The richest 1 percent of the world’s population, which comprises 77 million individuals, is responsible for producing as much carbon pollution as the poorest 5 billion people, who make up two-thirds of humanity. This fact was revealed in a report published by Oxfam on Monday ahead of the United Nations climate summit in Dubai. According to the report, titled “Climate Equality: A Planet for the 99%,” the super-rich are responsible for half of CO₂ emissions, with each year’s emissions by the richest 1 percent wiping out the carbon dioxide savings of nearly a million wind turbines.
The report was based on research conducted in collaboration with the Stockholm Environment Institute (SEI) and assessed consumption emissions of different income groups in 2019. The data showed that people in the bottom 99 percent emit an average of 4.1 tons of carbon per year, while individuals in the top 20 billionaires emit an average of 8,194 tons of greenhouse gases per year, including about 5,959 tons of carbon dioxide.

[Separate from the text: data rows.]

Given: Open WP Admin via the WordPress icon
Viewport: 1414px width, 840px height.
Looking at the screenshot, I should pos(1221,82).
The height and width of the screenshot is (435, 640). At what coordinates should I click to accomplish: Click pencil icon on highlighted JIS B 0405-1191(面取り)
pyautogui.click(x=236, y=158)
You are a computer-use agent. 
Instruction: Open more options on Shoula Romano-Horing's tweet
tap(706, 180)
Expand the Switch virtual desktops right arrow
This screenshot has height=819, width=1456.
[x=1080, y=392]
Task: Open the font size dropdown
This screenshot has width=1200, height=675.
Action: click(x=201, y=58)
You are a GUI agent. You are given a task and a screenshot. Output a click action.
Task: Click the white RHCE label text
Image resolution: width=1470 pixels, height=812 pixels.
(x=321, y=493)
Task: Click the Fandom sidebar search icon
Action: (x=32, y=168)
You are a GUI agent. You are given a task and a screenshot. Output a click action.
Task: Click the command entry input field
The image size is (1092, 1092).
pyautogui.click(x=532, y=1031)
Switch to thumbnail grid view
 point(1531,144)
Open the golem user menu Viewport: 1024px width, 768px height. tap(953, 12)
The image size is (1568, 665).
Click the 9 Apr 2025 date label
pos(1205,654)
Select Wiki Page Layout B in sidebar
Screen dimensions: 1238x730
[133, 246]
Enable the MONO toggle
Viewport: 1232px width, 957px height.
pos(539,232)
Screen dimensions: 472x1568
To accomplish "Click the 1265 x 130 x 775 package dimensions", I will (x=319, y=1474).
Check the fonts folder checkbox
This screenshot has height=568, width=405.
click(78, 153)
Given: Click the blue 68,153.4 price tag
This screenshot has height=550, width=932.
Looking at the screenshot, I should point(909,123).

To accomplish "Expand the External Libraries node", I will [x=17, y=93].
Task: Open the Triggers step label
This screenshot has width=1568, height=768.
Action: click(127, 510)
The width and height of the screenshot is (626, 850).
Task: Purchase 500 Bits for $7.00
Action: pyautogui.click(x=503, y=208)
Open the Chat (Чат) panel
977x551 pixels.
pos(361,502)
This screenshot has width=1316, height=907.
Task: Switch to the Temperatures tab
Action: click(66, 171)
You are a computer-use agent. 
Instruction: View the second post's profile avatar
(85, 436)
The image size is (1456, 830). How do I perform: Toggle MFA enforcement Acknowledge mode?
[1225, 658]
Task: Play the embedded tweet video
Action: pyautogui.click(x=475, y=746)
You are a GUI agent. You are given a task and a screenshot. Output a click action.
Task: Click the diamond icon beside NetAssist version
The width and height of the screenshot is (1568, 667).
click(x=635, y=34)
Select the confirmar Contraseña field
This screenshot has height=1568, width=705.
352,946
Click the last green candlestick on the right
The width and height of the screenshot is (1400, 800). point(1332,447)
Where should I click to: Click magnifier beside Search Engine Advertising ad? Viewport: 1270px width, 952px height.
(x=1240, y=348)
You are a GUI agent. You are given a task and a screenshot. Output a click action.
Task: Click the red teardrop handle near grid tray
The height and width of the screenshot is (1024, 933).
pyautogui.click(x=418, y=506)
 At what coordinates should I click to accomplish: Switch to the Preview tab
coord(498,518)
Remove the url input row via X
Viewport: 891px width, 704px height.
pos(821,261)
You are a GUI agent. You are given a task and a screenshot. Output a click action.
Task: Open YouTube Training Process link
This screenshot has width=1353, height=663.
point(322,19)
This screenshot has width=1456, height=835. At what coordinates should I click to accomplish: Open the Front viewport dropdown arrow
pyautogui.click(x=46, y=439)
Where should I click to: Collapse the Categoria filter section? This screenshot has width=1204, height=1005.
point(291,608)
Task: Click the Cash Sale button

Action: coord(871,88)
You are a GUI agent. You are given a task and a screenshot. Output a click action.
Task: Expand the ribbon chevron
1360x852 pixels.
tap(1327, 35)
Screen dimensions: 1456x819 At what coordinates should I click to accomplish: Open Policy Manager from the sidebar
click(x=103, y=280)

Oxfam stated that this gap between rich and poor is only widening due to climate change, which is exacerbating inequality both within and between countries. The organization calculated that a tax on the incomes of the richest 1 percent would reduce CO₂ emissions by more than the UK’s total emissions and raise $6.4 trillion annually to support renewable energy transition efforts.
According to Behar, interim director at Oxfam International, “For years we have been fighting to end our reliance on fossil fuels to save millions of lives and protect our planet. However, it is clear that this is impossible until we also end the era of extreme wealth.” He added that “It’s time for governments to take bold action to address climate change and promote greater equality.”